HELENA - A judge on Thursday dismissed a cattle industry lawsuit seeking more stringent bison management around Yellowstone National Park, a move applauded by bison advocates who want more land for the animals.
The Montana Stockgrowers Association lawsuit had sought to force state officials to better restrict the movement of the bison, which the industry fears could spread the disease brucellosis to domestic cattle at summer grazing grounds near the park.

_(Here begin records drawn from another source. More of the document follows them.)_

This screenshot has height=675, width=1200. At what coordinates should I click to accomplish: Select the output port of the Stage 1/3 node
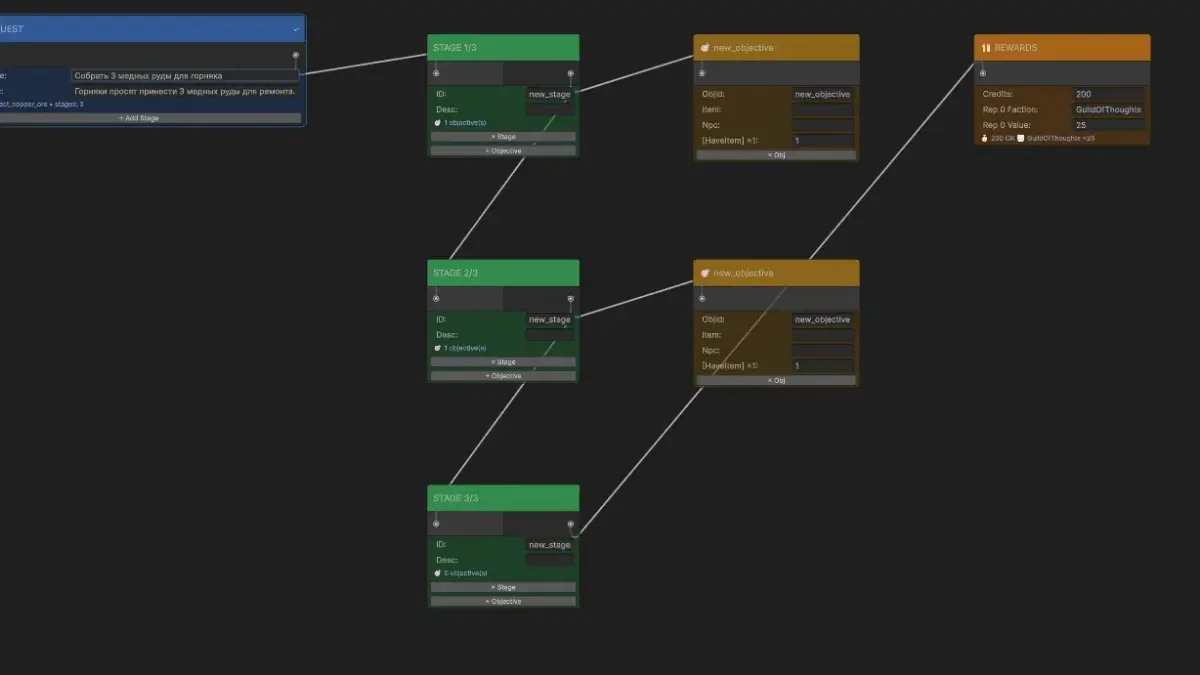[571, 73]
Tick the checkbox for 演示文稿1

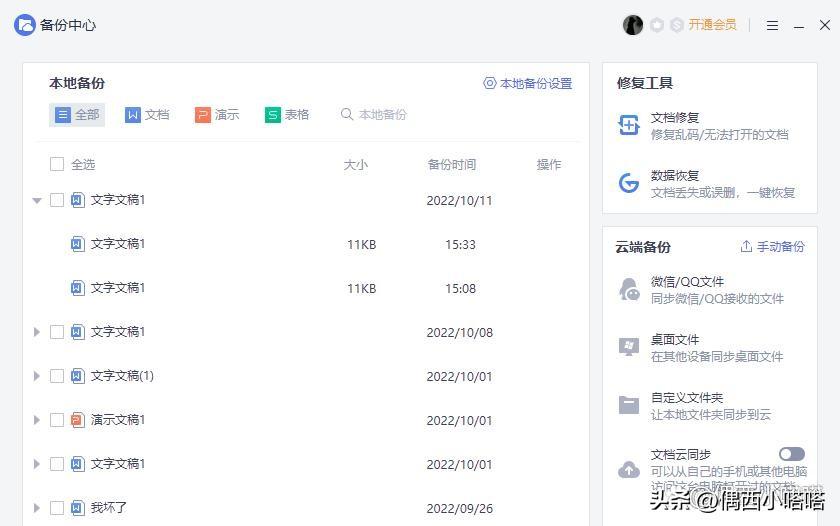tap(57, 420)
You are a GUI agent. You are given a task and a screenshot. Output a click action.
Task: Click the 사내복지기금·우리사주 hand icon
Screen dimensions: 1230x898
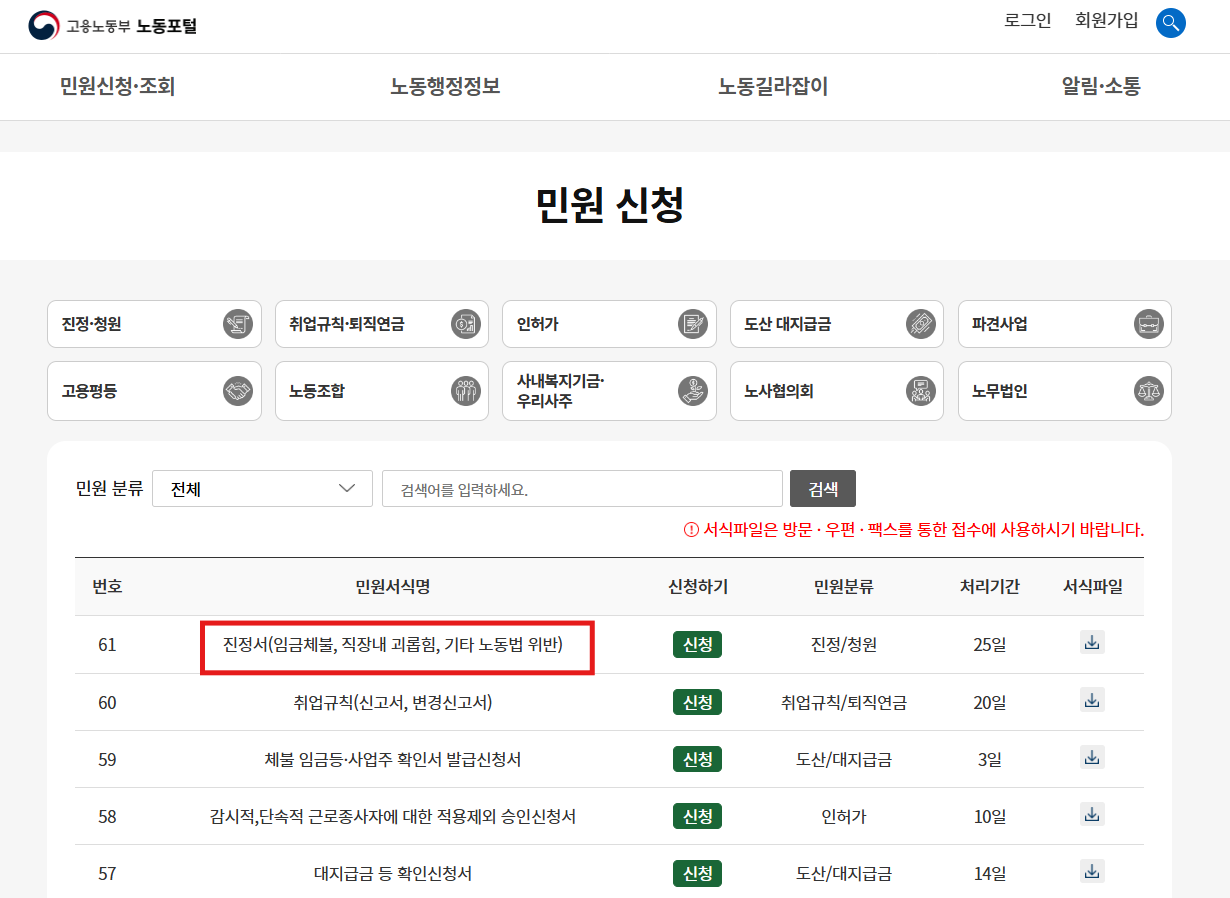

At issue was the length of time and areas where bison are allowed to stay outside the park in late spring and early summer.
District Judge John Brown rejected the lawsuit, saying Stockgrowers do not have enforceable rights under the bison management plan.
The ruling allows state agents with the Department of Livestock to continue their work managing the bison, which migrate outside the national park into Montana.
The department, which is charged with managing the animals under an agreement hashed out with federal officials running the national park and others, said the court decision will have little practical effect on the way it has managed bison for the past couple years.
The agency recently completed a major push - over the objections of bison advocates - of the animals back into the park in advance of the summer cattle grazing period. In the past, the agency has had to slaughter bison that refused to stay in the park.
Bison advocates, who also have issues with the state agency in charge of bison management, welcomed the court ruling. In general, they want the animals to have room to move more freely in search of grass and more time to get back into the park.
Earthjustice attorney Tim Preso said the cattle industry's effort to enforce "draconian" management have failed.